(Saved data entries)

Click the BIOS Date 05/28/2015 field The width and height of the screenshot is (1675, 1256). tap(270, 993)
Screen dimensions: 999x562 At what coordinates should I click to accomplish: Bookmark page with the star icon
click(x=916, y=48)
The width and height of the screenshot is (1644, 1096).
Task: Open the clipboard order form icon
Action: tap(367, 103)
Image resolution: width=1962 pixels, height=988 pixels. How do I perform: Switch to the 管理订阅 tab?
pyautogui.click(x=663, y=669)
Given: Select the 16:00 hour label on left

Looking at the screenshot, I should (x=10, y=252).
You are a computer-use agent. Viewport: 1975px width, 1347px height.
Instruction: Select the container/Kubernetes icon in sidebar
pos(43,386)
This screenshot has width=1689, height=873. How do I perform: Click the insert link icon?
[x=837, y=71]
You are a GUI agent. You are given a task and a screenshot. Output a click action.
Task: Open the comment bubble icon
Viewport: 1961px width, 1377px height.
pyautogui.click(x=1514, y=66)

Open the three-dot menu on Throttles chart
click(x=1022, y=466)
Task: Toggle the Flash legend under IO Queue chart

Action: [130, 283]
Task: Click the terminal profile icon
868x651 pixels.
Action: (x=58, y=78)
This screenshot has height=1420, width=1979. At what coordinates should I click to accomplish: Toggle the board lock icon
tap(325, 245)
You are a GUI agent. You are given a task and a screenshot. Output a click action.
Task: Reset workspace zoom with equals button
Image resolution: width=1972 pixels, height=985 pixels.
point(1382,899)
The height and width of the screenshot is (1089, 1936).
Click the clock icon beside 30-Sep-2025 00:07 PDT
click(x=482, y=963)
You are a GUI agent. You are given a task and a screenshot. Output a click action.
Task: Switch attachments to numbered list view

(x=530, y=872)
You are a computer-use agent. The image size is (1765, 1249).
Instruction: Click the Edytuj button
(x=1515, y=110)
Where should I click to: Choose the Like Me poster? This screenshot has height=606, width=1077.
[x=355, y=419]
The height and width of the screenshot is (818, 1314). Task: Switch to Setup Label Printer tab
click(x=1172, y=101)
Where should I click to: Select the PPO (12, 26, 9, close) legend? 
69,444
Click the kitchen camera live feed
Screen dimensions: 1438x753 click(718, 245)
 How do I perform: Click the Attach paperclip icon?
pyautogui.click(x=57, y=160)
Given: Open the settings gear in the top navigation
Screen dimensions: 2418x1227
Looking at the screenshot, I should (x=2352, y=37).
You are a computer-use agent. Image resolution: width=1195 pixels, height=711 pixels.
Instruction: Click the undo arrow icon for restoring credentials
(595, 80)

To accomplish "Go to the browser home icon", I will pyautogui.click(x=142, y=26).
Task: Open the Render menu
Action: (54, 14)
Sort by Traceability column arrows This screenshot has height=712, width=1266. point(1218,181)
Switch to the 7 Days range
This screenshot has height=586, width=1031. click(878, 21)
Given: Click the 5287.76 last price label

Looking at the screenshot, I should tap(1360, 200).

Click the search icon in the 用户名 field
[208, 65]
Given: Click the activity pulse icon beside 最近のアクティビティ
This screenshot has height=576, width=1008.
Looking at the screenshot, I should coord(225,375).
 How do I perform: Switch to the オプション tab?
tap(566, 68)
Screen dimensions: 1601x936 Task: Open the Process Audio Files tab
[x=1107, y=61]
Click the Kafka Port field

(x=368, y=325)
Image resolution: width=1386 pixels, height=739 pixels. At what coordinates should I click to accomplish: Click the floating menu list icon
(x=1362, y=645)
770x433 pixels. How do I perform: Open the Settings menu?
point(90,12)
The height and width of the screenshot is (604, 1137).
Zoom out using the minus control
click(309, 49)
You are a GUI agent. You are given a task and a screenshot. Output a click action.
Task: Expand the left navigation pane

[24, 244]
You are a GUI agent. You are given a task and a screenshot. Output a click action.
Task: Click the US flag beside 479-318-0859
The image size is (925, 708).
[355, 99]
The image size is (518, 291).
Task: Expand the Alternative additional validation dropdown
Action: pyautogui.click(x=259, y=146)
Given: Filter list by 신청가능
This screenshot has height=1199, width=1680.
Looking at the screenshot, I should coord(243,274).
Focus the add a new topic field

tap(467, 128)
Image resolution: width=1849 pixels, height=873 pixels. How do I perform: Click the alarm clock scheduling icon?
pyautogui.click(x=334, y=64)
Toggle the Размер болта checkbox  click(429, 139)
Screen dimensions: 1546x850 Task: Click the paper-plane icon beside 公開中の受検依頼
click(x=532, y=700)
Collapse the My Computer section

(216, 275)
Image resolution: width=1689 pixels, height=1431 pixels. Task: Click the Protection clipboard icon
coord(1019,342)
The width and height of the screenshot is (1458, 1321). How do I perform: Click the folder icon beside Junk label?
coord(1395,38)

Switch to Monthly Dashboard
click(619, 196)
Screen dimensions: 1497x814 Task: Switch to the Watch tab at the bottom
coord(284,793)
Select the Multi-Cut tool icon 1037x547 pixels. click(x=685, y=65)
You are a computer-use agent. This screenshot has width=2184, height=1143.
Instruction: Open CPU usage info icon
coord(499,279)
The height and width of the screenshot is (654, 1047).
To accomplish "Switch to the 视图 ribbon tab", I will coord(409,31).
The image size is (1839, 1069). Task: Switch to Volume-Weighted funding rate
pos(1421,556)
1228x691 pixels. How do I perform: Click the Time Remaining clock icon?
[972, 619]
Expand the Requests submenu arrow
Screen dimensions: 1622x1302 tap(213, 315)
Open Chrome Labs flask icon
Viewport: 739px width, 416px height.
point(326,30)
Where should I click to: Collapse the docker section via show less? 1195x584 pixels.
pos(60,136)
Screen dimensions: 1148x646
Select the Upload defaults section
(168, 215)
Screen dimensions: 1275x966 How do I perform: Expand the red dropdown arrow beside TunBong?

PROMPT: For this exercise, restate every record word for word.

FINAL ANSWER:
Click the BIOS Date 05/28/2015 field The width and height of the screenshot is (1675, 1256). tap(270, 993)
Screen dimensions: 999x562 At what coordinates should I click to accomplish: Bookmark page with the star icon
click(x=916, y=48)
The width and height of the screenshot is (1644, 1096).
Task: Open the clipboard order form icon
Action: tap(367, 103)
Image resolution: width=1962 pixels, height=988 pixels. How do I perform: Switch to the 管理订阅 tab?
pyautogui.click(x=663, y=669)
Given: Select the 16:00 hour label on left

Looking at the screenshot, I should (x=10, y=252).
You are a computer-use agent. Viewport: 1975px width, 1347px height.
Instruction: Select the container/Kubernetes icon in sidebar
pos(43,386)
This screenshot has width=1689, height=873. How do I perform: Click the insert link icon?
[x=837, y=71]
You are a GUI agent. You are given a task and a screenshot. Output a click action.
Task: Open the comment bubble icon
Viewport: 1961px width, 1377px height.
pyautogui.click(x=1514, y=66)

Open the three-dot menu on Throttles chart
click(x=1022, y=466)
Task: Toggle the Flash legend under IO Queue chart

Action: [130, 283]
Task: Click the terminal profile icon
868x651 pixels.
Action: (x=58, y=78)
This screenshot has height=1420, width=1979. At what coordinates should I click to accomplish: Toggle the board lock icon
tap(325, 245)
You are a GUI agent. You are given a task and a screenshot. Output a click action.
Task: Reset workspace zoom with equals button
Image resolution: width=1972 pixels, height=985 pixels.
point(1382,899)
The height and width of the screenshot is (1089, 1936).
Click the clock icon beside 30-Sep-2025 00:07 PDT
click(x=482, y=963)
You are a GUI agent. You are given a task and a screenshot. Output a click action.
Task: Switch attachments to numbered list view

(x=530, y=872)
You are a computer-use agent. The image size is (1765, 1249).
Instruction: Click the Edytuj button
(x=1515, y=110)
Where should I click to: Choose the Like Me poster? This screenshot has height=606, width=1077.
[x=355, y=419]
The height and width of the screenshot is (818, 1314). Task: Switch to Setup Label Printer tab
click(x=1172, y=101)
Where should I click to: Select the PPO (12, 26, 9, close) legend? 
69,444
Click the kitchen camera live feed
Screen dimensions: 1438x753 click(718, 245)
 How do I perform: Click the Attach paperclip icon?
pyautogui.click(x=57, y=160)
Given: Open the settings gear in the top navigation
Screen dimensions: 2418x1227
Looking at the screenshot, I should (x=2352, y=37).
You are a computer-use agent. Image resolution: width=1195 pixels, height=711 pixels.
Instruction: Click the undo arrow icon for restoring credentials
(595, 80)

To accomplish "Go to the browser home icon", I will pyautogui.click(x=142, y=26).
Task: Open the Render menu
Action: (54, 14)
Sort by Traceability column arrows This screenshot has height=712, width=1266. point(1218,181)
Switch to the 7 Days range
This screenshot has height=586, width=1031. click(878, 21)
Given: Click the 5287.76 last price label

Looking at the screenshot, I should tap(1360, 200).

Click the search icon in the 用户名 field
[208, 65]
Given: Click the activity pulse icon beside 最近のアクティビティ
This screenshot has height=576, width=1008.
Looking at the screenshot, I should coord(225,375).
 How do I perform: Switch to the オプション tab?
tap(566, 68)
Screen dimensions: 1601x936 Task: Open the Process Audio Files tab
[x=1107, y=61]
Click the Kafka Port field

(x=368, y=325)
Image resolution: width=1386 pixels, height=739 pixels. At what coordinates should I click to accomplish: Click the floating menu list icon
(x=1362, y=645)
770x433 pixels. How do I perform: Open the Settings menu?
point(90,12)
The height and width of the screenshot is (604, 1137).
Zoom out using the minus control
click(309, 49)
You are a GUI agent. You are given a task and a screenshot. Output a click action.
Task: Expand the left navigation pane

[24, 244]
You are a GUI agent. You are given a task and a screenshot. Output a click action.
Task: Click the US flag beside 479-318-0859
The image size is (925, 708).
[355, 99]
The image size is (518, 291).
Task: Expand the Alternative additional validation dropdown
Action: pyautogui.click(x=259, y=146)
Given: Filter list by 신청가능
This screenshot has height=1199, width=1680.
Looking at the screenshot, I should coord(243,274).
Focus the add a new topic field

tap(467, 128)
Image resolution: width=1849 pixels, height=873 pixels. How do I perform: Click the alarm clock scheduling icon?
pyautogui.click(x=334, y=64)
Toggle the Размер болта checkbox  click(429, 139)
Screen dimensions: 1546x850 Task: Click the paper-plane icon beside 公開中の受検依頼
click(x=532, y=700)
Collapse the My Computer section

(216, 275)
Image resolution: width=1689 pixels, height=1431 pixels. Task: Click the Protection clipboard icon
coord(1019,342)
The width and height of the screenshot is (1458, 1321). How do I perform: Click the folder icon beside Junk label?
coord(1395,38)

Switch to Monthly Dashboard
click(619, 196)
Screen dimensions: 1497x814 Task: Switch to the Watch tab at the bottom
coord(284,793)
Select the Multi-Cut tool icon 1037x547 pixels. click(x=685, y=65)
You are a computer-use agent. This screenshot has width=2184, height=1143.
Instruction: Open CPU usage info icon
coord(499,279)
The height and width of the screenshot is (654, 1047).
To accomplish "Switch to the 视图 ribbon tab", I will coord(409,31).
The image size is (1839, 1069). Task: Switch to Volume-Weighted funding rate
pos(1421,556)
1228x691 pixels. How do I perform: Click the Time Remaining clock icon?
[972, 619]
Expand the Requests submenu arrow
Screen dimensions: 1622x1302 tap(213, 315)
Open Chrome Labs flask icon
Viewport: 739px width, 416px height.
point(326,30)
Where should I click to: Collapse the docker section via show less? 1195x584 pixels.
pos(60,136)
Screen dimensions: 1148x646
Select the Upload defaults section
(168, 215)
Screen dimensions: 1275x966 How do I perform: Expand the red dropdown arrow beside TunBong?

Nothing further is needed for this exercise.